Les dépens du recours seront mis à la charge de Mme X qui succombe.
Il n’apparaît pas inéquitable de laisser à la SARL ST Immobilier la charge de ses frais irrépétibles.
PAR CES MOTIFS
LA COUR,
statuant publiquement et contradictoirement
Déclare irrecevable la demande de Mme X au titre de la communication de pièces
Confirme l’ordonnance entreprise en toutes ses dispositions,
Condamne Mme X aux dépens du recours dont distraction au profit de Me Y, avocat,
conformément aux dispositions de l’article 699 du code de procédure civile.

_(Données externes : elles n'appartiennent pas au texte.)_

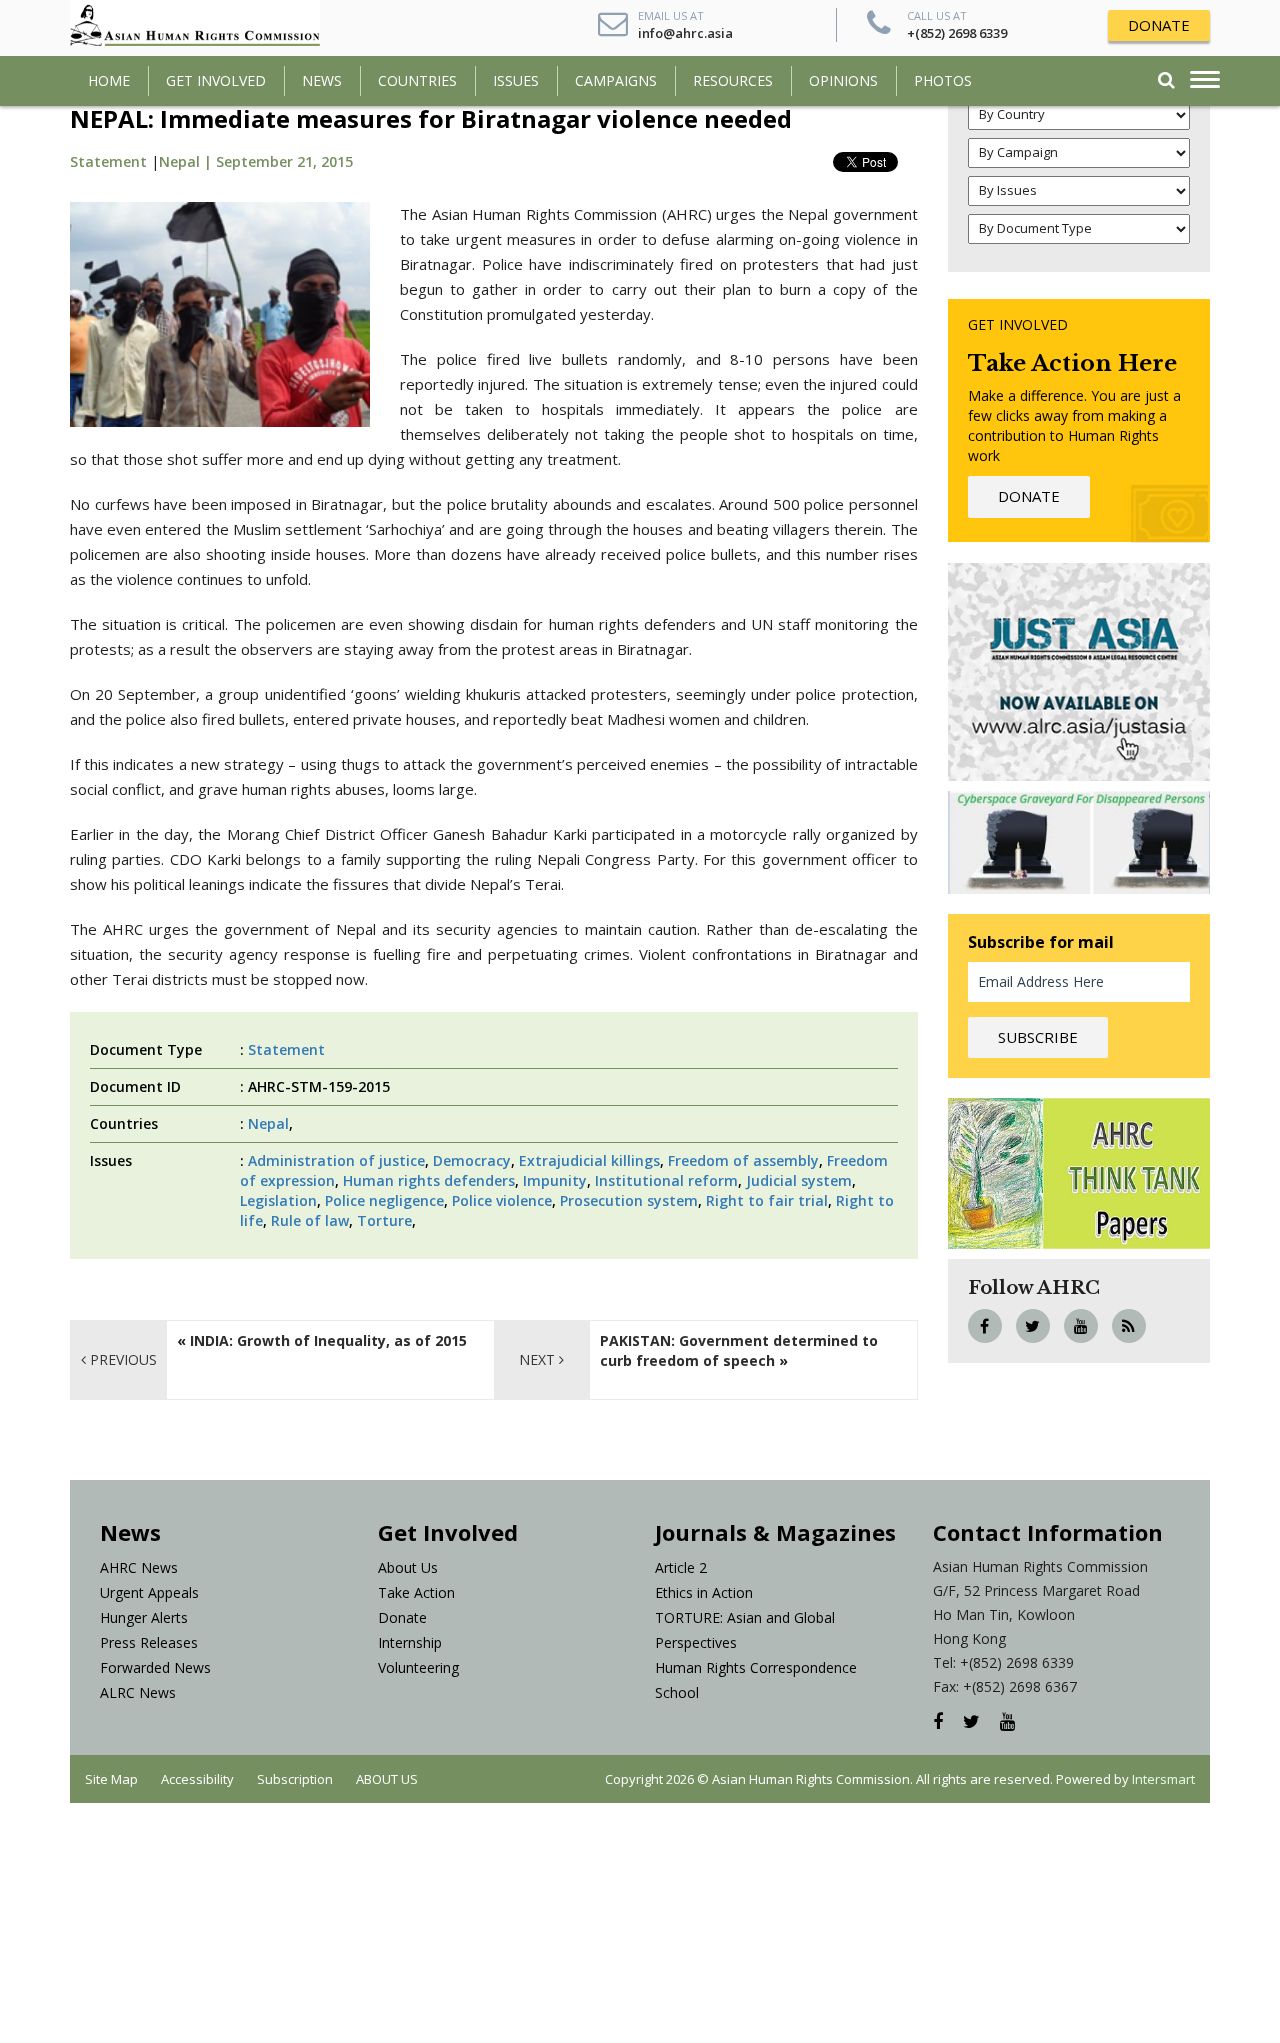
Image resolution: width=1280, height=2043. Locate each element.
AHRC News (139, 1567)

Dit n’y avoir lieu à application de l’article 700 du code de procédure civile au profit de la SARL ST
Immobilier.
Arrêt prononcé par mise à disposition au greffe de la cour, les parties en ayant été préalablement
avisées dans les conditions prévues au deuxième alinéa de l’article 450 du code de procédure civile,
Signé par Mme Hélène PRUDHOMME, président, et Mme Sophie RIVIERE, greffier auquel la
minute de la décision a été remise par le magistrat signataire.